**Challenge**
Swap "stop" for "pause" in the entries from the line with "Image resolution: width=2576 pixels, height=672" up to and including the line with "In order to click on stop". Give back only those lines, with everything else left as it is.

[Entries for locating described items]
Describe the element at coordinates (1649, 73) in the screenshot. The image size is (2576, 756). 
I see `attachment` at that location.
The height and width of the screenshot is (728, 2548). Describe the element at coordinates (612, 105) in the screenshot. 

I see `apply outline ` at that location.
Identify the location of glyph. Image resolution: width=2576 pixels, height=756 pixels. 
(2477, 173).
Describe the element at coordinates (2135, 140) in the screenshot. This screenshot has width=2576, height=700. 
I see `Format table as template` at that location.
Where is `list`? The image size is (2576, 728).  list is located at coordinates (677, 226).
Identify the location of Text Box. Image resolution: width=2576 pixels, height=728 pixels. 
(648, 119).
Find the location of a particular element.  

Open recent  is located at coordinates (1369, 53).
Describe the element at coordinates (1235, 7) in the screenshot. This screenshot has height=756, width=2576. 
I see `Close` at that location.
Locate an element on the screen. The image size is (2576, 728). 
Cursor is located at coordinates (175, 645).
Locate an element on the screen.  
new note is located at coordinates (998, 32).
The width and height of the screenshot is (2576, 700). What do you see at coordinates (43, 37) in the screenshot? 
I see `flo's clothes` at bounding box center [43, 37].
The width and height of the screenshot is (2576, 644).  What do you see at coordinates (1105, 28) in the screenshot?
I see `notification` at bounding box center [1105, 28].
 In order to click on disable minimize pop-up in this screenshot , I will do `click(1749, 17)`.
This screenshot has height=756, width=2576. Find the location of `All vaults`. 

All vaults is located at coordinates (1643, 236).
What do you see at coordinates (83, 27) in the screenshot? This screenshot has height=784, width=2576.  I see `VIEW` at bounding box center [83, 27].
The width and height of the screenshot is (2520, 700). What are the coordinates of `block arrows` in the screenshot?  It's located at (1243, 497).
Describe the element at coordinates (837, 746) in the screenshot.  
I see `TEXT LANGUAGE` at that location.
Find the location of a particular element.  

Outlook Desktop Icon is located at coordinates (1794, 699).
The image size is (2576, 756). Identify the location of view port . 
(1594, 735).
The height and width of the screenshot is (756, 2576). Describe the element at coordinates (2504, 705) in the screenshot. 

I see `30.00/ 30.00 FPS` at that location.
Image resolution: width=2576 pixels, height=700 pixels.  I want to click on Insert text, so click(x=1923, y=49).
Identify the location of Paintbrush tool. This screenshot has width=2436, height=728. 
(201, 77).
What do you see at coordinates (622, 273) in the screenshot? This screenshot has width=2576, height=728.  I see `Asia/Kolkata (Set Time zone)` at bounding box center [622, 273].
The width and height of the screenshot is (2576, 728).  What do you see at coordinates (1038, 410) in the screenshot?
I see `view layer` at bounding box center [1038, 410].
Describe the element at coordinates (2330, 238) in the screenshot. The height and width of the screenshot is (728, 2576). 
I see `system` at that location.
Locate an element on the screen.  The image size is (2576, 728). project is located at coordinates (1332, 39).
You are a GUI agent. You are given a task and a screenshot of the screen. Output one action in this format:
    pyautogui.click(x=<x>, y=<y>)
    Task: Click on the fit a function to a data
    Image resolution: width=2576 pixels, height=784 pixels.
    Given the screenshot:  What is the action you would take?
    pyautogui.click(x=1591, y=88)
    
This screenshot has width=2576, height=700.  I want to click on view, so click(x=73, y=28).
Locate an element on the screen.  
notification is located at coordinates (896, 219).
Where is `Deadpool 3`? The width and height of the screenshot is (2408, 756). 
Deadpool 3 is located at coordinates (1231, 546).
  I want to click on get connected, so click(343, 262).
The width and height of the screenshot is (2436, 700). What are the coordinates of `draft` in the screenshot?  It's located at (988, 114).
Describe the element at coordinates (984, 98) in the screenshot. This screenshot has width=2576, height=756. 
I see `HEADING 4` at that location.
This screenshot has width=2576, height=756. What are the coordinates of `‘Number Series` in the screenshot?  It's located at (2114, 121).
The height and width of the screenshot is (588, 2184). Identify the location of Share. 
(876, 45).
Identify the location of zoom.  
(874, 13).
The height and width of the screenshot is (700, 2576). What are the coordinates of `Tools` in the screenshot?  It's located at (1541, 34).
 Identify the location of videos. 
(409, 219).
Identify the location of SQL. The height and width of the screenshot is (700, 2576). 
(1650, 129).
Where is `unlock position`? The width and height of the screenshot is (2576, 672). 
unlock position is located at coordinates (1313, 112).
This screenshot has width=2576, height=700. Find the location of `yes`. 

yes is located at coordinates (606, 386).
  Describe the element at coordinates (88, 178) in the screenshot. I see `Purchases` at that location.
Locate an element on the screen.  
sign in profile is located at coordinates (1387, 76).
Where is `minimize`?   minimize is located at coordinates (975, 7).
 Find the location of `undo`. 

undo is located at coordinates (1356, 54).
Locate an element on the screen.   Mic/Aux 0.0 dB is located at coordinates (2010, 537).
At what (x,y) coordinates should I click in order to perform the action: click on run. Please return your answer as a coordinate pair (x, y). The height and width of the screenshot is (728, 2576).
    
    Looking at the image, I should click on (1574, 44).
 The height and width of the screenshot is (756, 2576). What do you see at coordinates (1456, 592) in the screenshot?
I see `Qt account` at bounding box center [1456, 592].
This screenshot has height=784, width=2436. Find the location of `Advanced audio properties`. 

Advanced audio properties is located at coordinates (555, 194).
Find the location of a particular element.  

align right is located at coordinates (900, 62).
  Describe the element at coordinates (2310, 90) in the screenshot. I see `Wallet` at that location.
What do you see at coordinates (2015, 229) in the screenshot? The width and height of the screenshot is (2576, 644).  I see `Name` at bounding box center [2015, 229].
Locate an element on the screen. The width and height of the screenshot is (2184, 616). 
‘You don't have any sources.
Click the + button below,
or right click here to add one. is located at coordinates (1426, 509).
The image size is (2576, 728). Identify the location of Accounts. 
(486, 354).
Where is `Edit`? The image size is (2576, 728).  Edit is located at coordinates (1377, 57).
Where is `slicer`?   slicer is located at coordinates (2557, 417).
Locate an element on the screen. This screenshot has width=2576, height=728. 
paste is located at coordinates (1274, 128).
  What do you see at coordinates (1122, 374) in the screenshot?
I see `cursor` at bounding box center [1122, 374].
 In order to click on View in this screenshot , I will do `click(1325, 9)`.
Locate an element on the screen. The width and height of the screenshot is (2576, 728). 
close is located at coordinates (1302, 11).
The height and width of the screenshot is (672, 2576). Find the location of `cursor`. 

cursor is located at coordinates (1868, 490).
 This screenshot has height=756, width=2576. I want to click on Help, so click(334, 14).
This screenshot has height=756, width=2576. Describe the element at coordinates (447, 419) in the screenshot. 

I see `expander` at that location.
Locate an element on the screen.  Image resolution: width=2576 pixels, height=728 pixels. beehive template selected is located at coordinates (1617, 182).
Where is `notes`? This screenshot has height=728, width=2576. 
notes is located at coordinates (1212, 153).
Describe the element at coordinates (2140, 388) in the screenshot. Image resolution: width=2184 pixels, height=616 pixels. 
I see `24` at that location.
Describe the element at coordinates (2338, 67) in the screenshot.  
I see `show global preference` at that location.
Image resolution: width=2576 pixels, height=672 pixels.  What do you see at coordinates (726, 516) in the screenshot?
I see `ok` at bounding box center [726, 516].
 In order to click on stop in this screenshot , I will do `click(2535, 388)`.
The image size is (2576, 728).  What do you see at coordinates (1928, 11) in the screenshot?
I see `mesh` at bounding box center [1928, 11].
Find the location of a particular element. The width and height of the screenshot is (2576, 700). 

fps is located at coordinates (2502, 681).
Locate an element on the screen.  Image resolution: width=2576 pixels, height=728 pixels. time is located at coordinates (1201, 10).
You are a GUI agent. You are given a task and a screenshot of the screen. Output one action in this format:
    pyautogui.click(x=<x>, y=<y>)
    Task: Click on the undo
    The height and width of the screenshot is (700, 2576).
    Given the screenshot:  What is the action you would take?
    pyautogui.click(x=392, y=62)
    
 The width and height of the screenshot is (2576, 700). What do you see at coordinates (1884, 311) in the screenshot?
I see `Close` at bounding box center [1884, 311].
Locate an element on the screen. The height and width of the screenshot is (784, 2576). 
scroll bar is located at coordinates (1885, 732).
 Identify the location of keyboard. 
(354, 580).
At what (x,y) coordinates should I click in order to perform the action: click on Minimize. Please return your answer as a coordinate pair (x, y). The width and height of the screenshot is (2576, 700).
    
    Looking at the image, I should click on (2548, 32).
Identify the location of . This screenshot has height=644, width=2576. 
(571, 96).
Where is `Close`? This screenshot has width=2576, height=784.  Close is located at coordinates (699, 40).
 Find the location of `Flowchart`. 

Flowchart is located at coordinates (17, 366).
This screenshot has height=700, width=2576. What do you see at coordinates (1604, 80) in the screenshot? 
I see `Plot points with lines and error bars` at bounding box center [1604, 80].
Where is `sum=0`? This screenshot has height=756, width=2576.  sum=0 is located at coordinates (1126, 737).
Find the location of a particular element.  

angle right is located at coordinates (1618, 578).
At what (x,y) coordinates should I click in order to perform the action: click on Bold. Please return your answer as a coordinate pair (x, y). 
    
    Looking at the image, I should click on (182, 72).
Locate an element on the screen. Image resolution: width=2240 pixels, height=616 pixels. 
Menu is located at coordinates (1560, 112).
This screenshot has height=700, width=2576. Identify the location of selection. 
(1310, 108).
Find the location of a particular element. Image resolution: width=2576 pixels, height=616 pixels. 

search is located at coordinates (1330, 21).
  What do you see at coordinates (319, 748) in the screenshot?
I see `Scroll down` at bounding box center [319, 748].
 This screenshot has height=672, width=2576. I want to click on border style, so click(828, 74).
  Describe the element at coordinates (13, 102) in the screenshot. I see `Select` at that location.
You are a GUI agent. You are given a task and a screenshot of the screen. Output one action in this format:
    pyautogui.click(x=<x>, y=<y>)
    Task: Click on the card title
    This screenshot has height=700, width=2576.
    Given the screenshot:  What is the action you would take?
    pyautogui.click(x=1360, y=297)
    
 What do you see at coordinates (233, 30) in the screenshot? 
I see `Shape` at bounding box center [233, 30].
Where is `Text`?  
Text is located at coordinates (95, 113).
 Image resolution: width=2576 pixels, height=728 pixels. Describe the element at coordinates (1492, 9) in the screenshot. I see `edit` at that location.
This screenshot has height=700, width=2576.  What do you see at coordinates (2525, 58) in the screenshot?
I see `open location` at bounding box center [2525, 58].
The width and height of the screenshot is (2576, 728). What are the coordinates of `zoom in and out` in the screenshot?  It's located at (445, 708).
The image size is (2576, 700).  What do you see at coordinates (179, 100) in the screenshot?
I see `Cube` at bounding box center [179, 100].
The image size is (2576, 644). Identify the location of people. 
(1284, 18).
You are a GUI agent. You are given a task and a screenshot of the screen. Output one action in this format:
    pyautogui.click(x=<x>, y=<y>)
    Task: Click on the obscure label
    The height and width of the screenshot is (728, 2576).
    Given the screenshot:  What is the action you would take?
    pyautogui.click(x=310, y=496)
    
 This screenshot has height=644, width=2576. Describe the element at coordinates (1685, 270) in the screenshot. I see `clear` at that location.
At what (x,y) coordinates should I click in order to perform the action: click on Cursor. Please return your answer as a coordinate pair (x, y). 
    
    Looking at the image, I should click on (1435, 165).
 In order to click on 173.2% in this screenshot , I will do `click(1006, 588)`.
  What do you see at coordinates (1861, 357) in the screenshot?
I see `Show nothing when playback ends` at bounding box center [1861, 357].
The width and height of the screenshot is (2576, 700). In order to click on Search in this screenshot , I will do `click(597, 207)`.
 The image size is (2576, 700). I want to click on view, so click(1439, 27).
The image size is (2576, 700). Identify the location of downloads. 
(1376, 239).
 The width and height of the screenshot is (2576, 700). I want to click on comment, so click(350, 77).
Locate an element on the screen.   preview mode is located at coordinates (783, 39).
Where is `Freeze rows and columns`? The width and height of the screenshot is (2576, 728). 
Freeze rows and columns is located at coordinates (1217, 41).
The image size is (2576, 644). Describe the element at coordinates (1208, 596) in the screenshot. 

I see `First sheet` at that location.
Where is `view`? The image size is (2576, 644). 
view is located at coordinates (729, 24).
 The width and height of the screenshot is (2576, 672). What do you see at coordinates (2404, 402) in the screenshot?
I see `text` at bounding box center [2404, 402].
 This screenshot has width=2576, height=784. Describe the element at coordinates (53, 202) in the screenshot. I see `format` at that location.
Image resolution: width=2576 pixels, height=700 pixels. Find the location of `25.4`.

**Correct output**
Image resolution: width=2576 pixels, height=672 pixels.  What do you see at coordinates (726, 516) in the screenshot?
I see `ok` at bounding box center [726, 516].
 In order to click on pause in this screenshot , I will do `click(2535, 388)`.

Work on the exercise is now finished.